Project 5 / Face Detection with a Sliding Window

Final average precision.

For my face detection project I implemented feature generation using vl_hog, learned a linear classifier for faces using vl_svmtrain, implemented a sliding window detector that works at multiple scales, and implemented hard negative mining to reduce the number of false positives. The order of this write up is listed below.

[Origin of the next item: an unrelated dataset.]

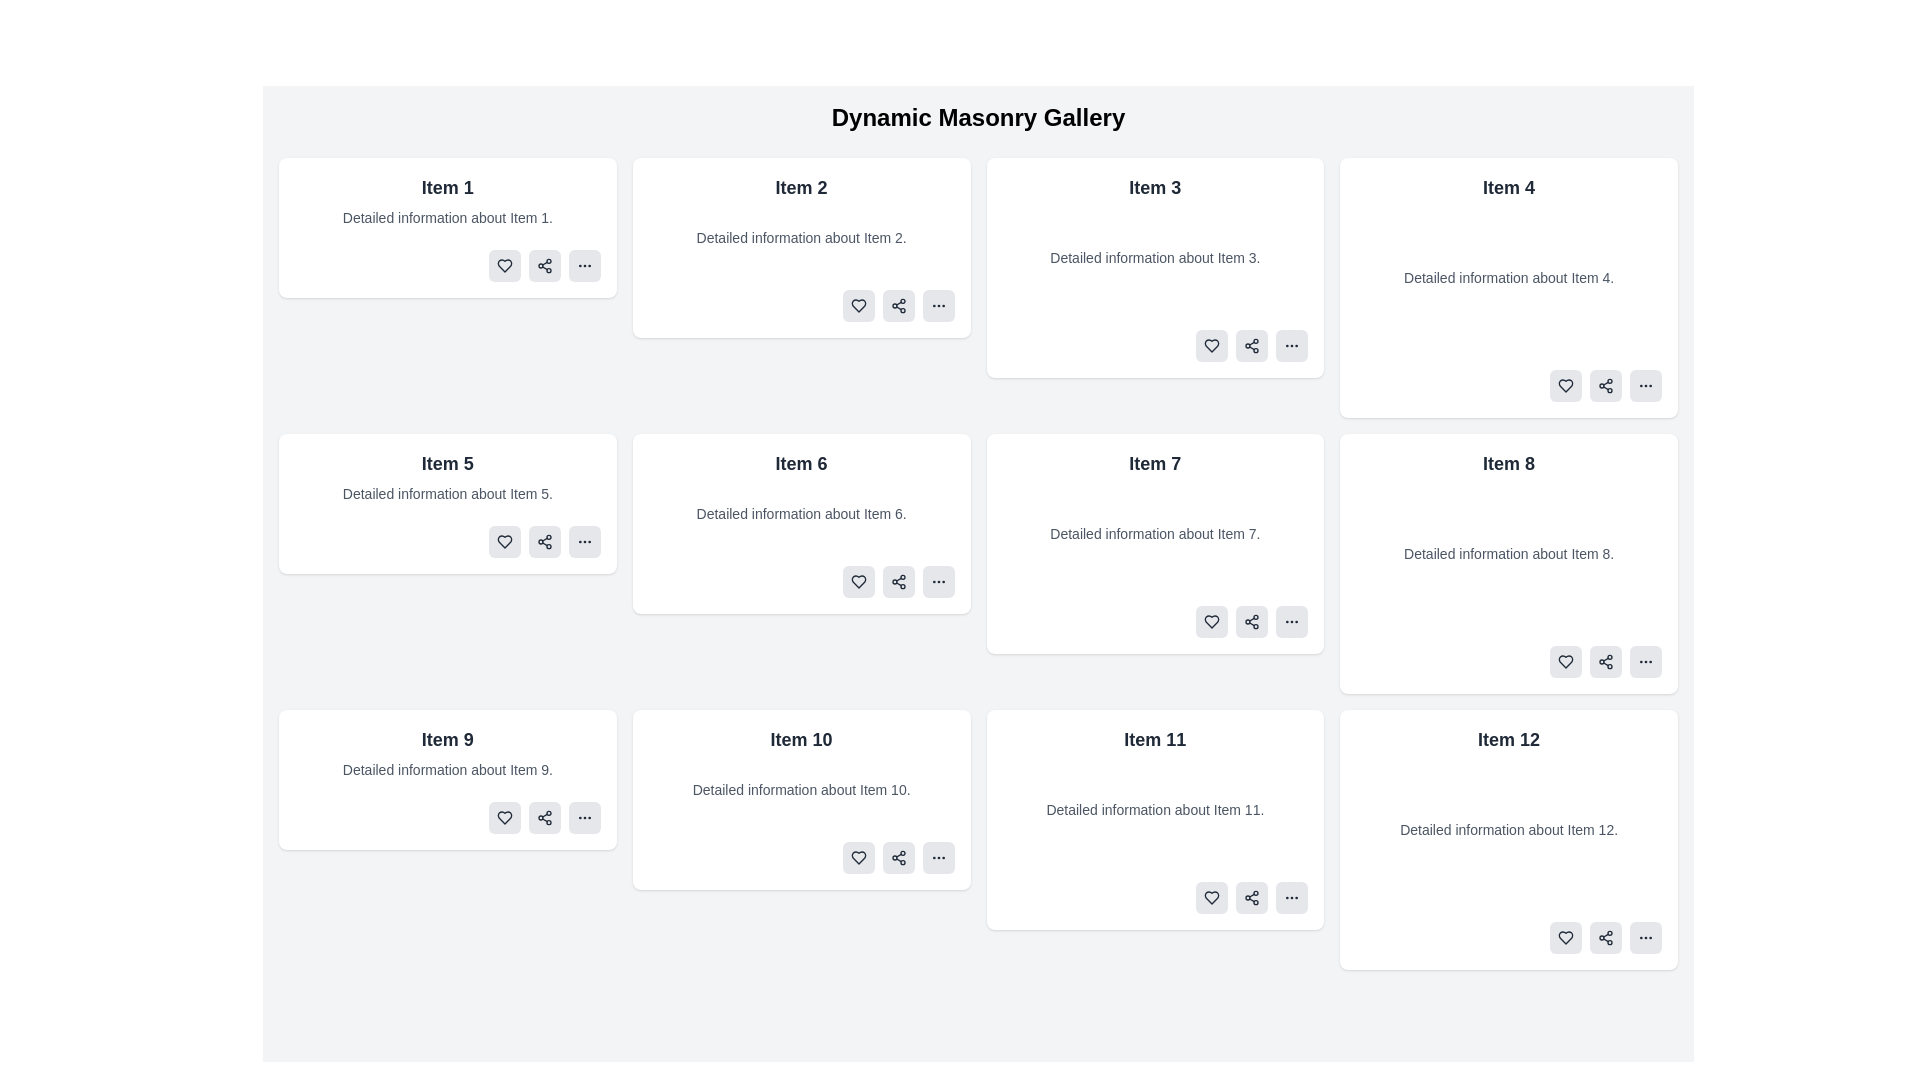 The width and height of the screenshot is (1920, 1080). What do you see at coordinates (1646, 937) in the screenshot?
I see `the ellipsis options menu icon located in the bottom right corner of the 'Item 12' card` at bounding box center [1646, 937].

  1. Feature generation and classifier training
  2. Sliding window face detector
  3. Hard negative mining

Feature generation and classifier training

For the positive feature generation I simple made calls to vl_hog and returned the vectorized results. Since the images were already the proper size no other processing was needed. For the negative results I use randsample() to get a random number of x and y values to use to cut out feature_params.template_size size squares from the image. Given an overall limit of num_samples to find I calculated the number to get per image as num_samples / num_images. Finally to train the linear classifier I used a call to vl_svmtrain. The training data was just the positive and negative features concatenated together. For the training labels I used 1 for the positive features and -1 for the negative features.

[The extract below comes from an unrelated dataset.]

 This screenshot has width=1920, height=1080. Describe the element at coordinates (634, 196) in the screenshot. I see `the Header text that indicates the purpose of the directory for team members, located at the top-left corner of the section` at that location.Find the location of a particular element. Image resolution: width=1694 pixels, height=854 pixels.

Sliding window face detector

For the detector I use vl_hog to convert the entire image into a hog field. I then used the fact that the image coordinates are the same as the hog field coordinates multiplied by the cell size to allow me to iterate over the smaller hog field while still returning image coordinates for the bounding boxes. To perform detections at multiple scales I scaled the entire image using imresize before converting it into the hog field. The main loop for this is shown below.

Sliding window main loop


for scale = [.1, .2, .3, .4, .5, .6, .7, .8, .9, 1]
    %scale image
    scaled = imresize(img, scale);

    % convert the image to hog space
    hog = vl_hog(single(scaled), feature_params.hog_cell_size);
    dim = size(hog);

    for y = 1 : dim(1) - block_size
       for x = 1 : dim(2) - block_size
          hog_cell = hog(y : (y + block_size - 1), x : (x + block_size - 1), :);
          confidence =  hog_cell(:)' * w + b;
          img_x = x * feature_params.hog_cell_size / scale;
          img_y = y * feature_params.hog_cell_size / scale;
          img_block_size = block_size * feature_params.hog_cell_size / scale;
          if (~neg_mining && confidence > -1) || (neg_mining && (confidence < 0 && confidence > -1)) 
             if re_initialize_curr
                 cur_bboxes = [img_x, img_y, img_x + img_block_size, img_y + img_block_size];
                 cur_confidences = confidence;
                 cur_image_ids = {test_scenes(i).name};
                 cur_features = hog_cell(:)';
                 re_initialize_curr = false;
             else
                 cur_bboxes = [cur_bboxes; [img_x, img_y, img_x + img_block_size, img_y + img_block_size]];
                 cur_confidences = [cur_confidences; confidence];
                 cur_image_ids = [cur_image_ids; {test_scenes(i).name}];
                 cur_features = [cur_features; hog_cell(:)'];
             end
          end
       end
    end
end

I chose a confidence threshold of -1 for finding likely faces as this value gave me the highest average precision (~.85 - ~.86) while have the least amount of false positives.

Hard negative mining

I implemented hard negative mining in two stages. First I re-run the detector method to get likely false positives. I then made a method that converts the detector bounding boxes back to hog space features.
To do this I modified the detector to look for features with a confidence between 0 and -1. I chose those values as in testing that was the range in which most of the false positives were coming from. I also disabled non-maxima suppression during the negative mining as suggested in the instructions. Then to get the negative training data necessary to train the svm classifier I modified the detector method to save and return the hog cells that were used to make the bounding boxes. This allowed me to then simply re-use the code for train the classifier, this time replacing the random negative features with real negative features that were likely false positives.

Results in a table

As shown in the table above, even though the negative mining didn't improve the overall average precision that much, it greatly reduced the amount of false positives in the actual face detection.

Precision Recall curve for the starter code.

Example of detection on the test set from the starter code.

Shown above are full size versions of the results of the face detector with hard negative mining.